I am on my pony and my father is mounted on his big chestnut horse, Doctor Syntax. We have reined in to stop by a gate looking out over the misty countryside.
It is a special day. I will never forget that empty yearning feeling in the stomach as the hours tick away towards the moment of waving goodbye to parents at the entrance to school. I wonder if anyone who has been sent at a young age to boarding school ever completely forgets it. Later that afternoon we would pile into the battered Jaguar and I would be on my way back to the Downs School, near Colwal. I was eight.
‘It is sad that we can’t be as people were in the old testament,’ said my father, ‘with the fathers and daughters and grandfathers and grandchildren all travelling through life together towards the promised land. Unfortunately in these times it can’t be like that and you can never amount to anything in the world if you don’t go to boarding school.’

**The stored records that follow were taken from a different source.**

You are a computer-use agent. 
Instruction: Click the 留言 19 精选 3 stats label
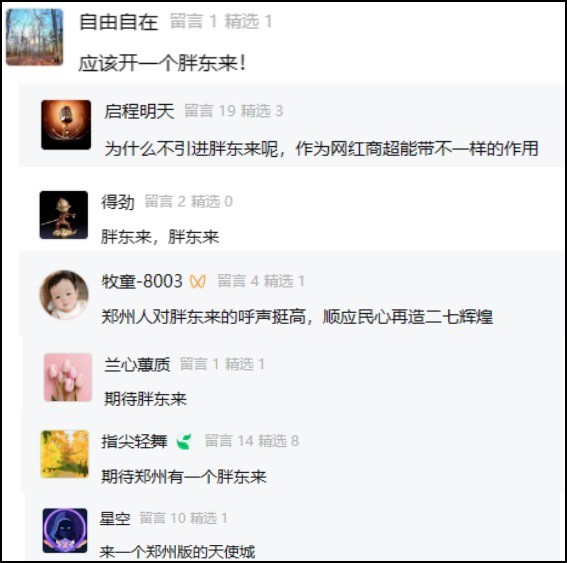(x=234, y=111)
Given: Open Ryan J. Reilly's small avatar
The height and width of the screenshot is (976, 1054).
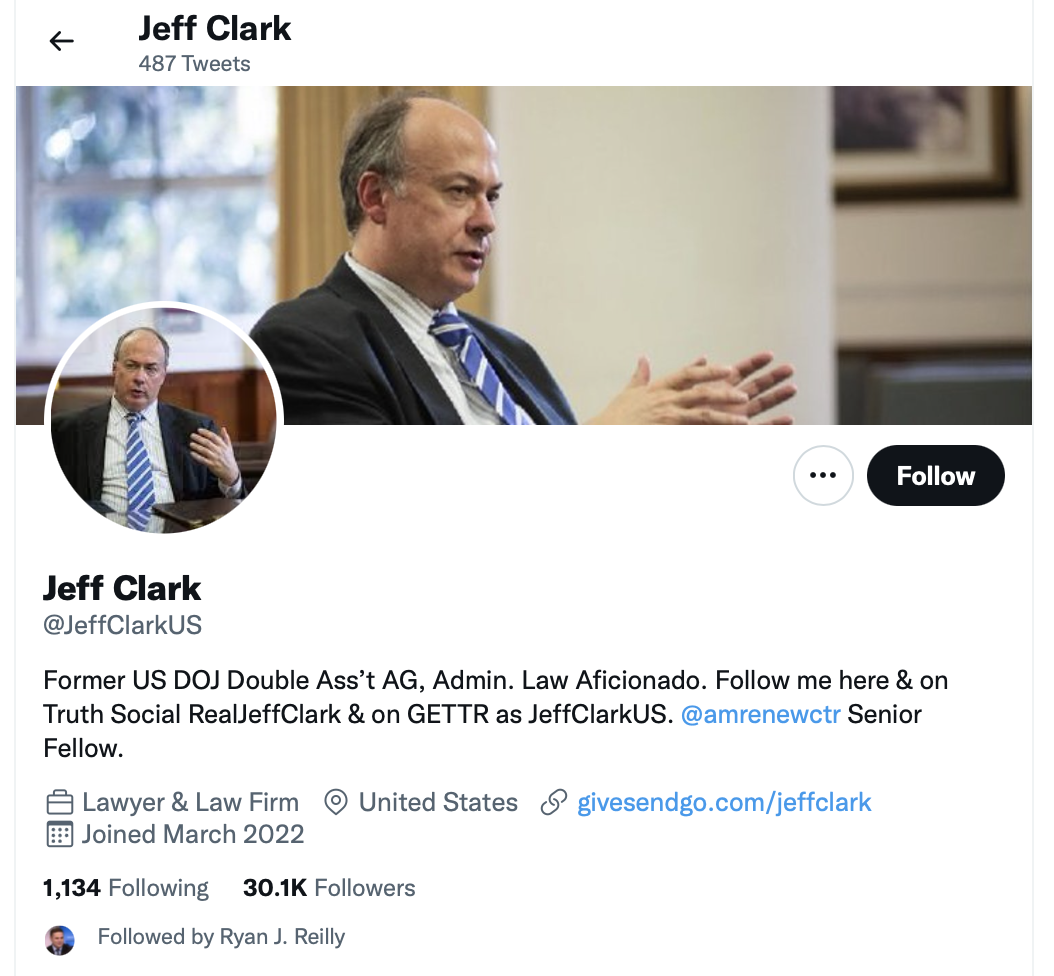Looking at the screenshot, I should tap(60, 939).
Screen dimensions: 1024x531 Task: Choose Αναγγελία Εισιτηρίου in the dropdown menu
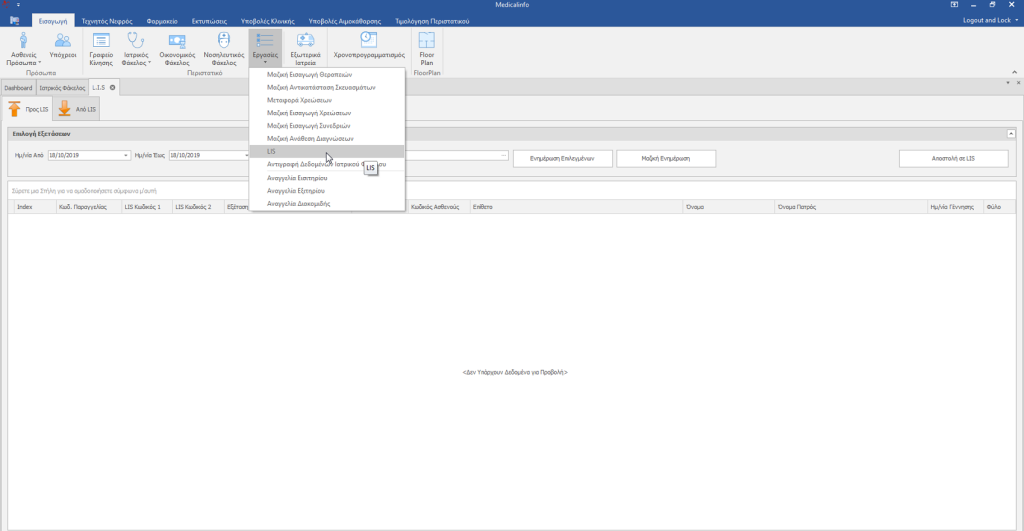[299, 177]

I thought to myself that the old testament way sounded nice, whereas the present way was horrible.
My father said he was reminded of how ancient knights must have felt before leaving for a crusade. He sang;
‘My charger is champing his bridle and chain,
The moment is nearing, dear heart I must leave you.’
He had himself been unhappy at school at Marlborough, a far more vicious place, when he was there, than any I experienced. I believe he never really recovered from the bullying he received there.
My sisters, Antonia and Juliet, would later be bullied at their school, Lawnside, in Malvern. Yet at that time it was believed that the children of the privileged classes must be sent away to boarding school.
‘It’s like taking a lamb to the slaughter house,’ my mother muttered as the Jaguar went all too fast down the roads to hell. She cried out, ‘Look, the Malverns,’ as we crossed Bromyard Heath, ‘Aren’t they looking lovely?’
I looked back at her glumly.
Learning, as opposed to schooling, had not been difficult. I had spent my pleasantest times with a governess my parents employed, who taught me in a grey room called the schoolroom. There was a wonderful time during which my father taught me. We sat at a round table in the great parlour and of those times I remember best a poem which had the refrain;
‘... then our songs will be heard on the echoing green.’
Another poem which I had occasion to remember with deep sorrow many years later went;
‘Four ducks on a pond,
A green bank beyond,
What a small thing
To remember for years,
To remember with tears.’
My mother complained that whenever she looked in, my father and I were not studying at all but instead sitting, overcome with laughter. It was her view that so much laughter must be hindering my proper education.